>> BEGIN

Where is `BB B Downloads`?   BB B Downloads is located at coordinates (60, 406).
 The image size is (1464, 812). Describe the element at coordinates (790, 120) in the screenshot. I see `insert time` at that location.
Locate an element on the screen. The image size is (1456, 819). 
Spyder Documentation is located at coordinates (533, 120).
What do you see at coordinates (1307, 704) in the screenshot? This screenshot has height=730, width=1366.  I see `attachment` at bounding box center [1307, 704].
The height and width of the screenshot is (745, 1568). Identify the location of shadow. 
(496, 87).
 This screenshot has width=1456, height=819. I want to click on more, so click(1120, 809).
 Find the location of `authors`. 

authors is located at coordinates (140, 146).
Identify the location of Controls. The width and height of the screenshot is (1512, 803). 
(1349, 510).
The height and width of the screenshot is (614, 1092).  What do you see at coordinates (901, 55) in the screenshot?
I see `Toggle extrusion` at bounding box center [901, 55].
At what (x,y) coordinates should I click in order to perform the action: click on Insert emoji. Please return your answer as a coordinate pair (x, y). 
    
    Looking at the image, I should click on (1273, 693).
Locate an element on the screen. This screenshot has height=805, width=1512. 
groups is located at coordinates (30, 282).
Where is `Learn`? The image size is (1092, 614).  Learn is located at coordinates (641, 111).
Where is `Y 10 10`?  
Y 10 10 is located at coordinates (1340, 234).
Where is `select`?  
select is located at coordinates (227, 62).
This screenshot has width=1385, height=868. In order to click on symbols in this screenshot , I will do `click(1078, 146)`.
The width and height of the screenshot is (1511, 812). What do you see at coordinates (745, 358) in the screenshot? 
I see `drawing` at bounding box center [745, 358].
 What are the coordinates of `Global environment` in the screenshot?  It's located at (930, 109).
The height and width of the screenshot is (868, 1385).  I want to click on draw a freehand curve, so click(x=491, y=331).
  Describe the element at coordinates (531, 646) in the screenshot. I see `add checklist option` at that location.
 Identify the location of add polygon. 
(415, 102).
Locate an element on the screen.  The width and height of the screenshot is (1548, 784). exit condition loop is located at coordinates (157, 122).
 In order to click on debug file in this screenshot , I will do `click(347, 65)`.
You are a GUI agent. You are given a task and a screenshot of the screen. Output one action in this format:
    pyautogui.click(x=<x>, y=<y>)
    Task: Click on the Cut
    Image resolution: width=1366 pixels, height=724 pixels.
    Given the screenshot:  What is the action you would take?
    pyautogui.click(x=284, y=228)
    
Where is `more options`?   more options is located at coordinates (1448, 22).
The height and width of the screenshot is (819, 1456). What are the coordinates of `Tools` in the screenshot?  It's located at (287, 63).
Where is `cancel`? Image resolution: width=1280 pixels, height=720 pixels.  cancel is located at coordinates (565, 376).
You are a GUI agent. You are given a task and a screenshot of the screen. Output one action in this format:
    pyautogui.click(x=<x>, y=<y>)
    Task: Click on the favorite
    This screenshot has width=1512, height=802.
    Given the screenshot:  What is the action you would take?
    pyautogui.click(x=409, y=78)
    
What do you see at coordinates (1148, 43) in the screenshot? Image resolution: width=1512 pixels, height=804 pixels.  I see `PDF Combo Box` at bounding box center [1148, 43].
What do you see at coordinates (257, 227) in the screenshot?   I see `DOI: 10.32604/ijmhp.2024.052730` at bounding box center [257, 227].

>> END

**Requirements**
Copy out the data word for word, starting at the very beginning and ending with the line that contains "Spyder Documentation is". Include both of those lines.

**Solved problem**
Where is `BB B Downloads`?   BB B Downloads is located at coordinates (60, 406).
 The image size is (1464, 812). Describe the element at coordinates (790, 120) in the screenshot. I see `insert time` at that location.
Locate an element on the screen. The image size is (1456, 819). 
Spyder Documentation is located at coordinates (533, 120).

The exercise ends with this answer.